President Obama's 2008 election garnered wildly enthusiastic support in Europe, where he drew huge crowds and, for many here, represented hope of guiding world politics back in line with European ideals.
But Tuesday's midterm election results zapped that optimism.
The reaction was one of disappointment and pragmatism as newspapers throughout Europe called for Obama to get to work.
"He has to take the anger of the voters seriously," Gregor Peter Schmitz wrote in the German news magazine Der Spiegel, which ran a scathing, 12-page feature Tuesday declaring that the American dream had become a nightmare for many.
"He may even have to negotiate with Republicans about measures to curb the budget deficit. The political messiah needs to eat a piece of humble pie."
Papers in London offered similar criticism. The midterm election was watched closely here and most of today's front pages splashed news of the results.
"Much of his fate is in his own hands," Jonathan Freedland wrote in the Guardian newspaper.
The Times, of London, wrote that Obama will be "doomed" if he doesn't embrace the center and cautioned that far right politics may soon dominate U.S. politics.
As for the Tea Party, Sarah Palin regularly makes headlines here and most Europeans have a deep sense of mistrust of the emerging movement. While many Americans view the Tea Party with suspicion, the reaction here is far more visceral.
"Most Europeans just have the notion that these are crazy wackos," said Bill Barnard, chairman of Great Britain's Democrats Abroad.
But Barnard said he thinks some of the Tea Party candidates were serious contenders that will challenge Republican unity. "The Republican Party is set up for a continuing struggle for control within the party," he said
Emerging in European papers today was an urge to protect America from a wave of far right Republicans who could gain traction for the next presidential election.

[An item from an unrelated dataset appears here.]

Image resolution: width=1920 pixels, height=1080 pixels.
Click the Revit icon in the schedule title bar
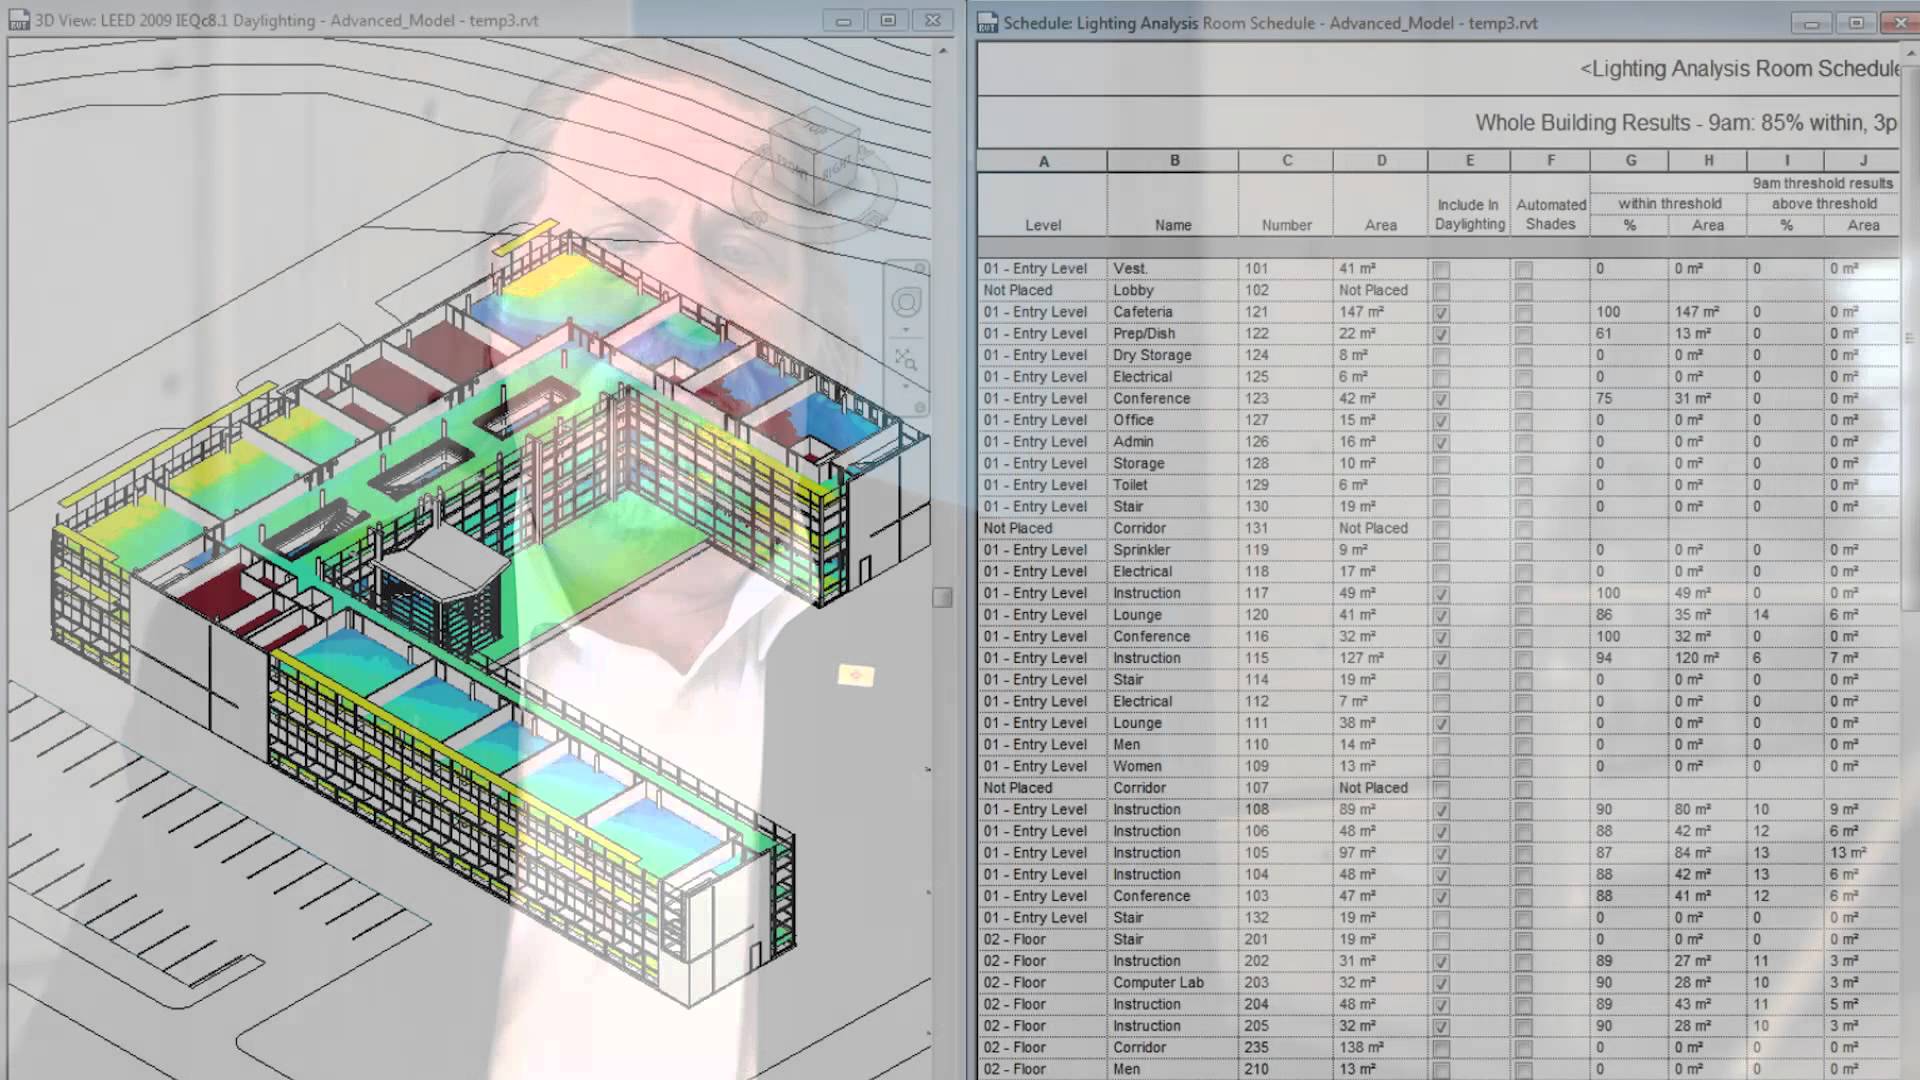click(x=986, y=23)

The Times declared that Republicans were now tasked with stopping Palin if they wanted to prevent "their party from spinning unelectably to the right" for 2012.
"A lot of Europeans do not really understand the Palin phenomenon," said Peter Kurrild-Klitgaard, a political scientist at the University of Copenhagen.
Obama is the most popular U.S. president of all time in Denmark, and that it's hard for Danes to understand how Palin has gained such popularity with such a lack of political experience, Kurrild-Klitgaard said.
Obama will visit Asia next week but, according to Secretary of State Hillary Clinton, he may have wished he had jetted off sooner.
Clinton, who is currently in Papua New Guinea on her two-week, Asia-Pacific trip, joked earlier this week about escaping the heat of U.S. soil during the election, saying Obama told her he was "a little envious that I'm here."
U.S. foreign policy goals aren't expected to change after the shift in congressional power, but Obama may find that he's greeted with somewhat less support internationally.
As professor Kurrild-Klitgaard pointed out, "There's a growing understanding that all this talk about hope and change was a little too fluffy and a little to unspecific.
"He was selling sort of an abstract hope."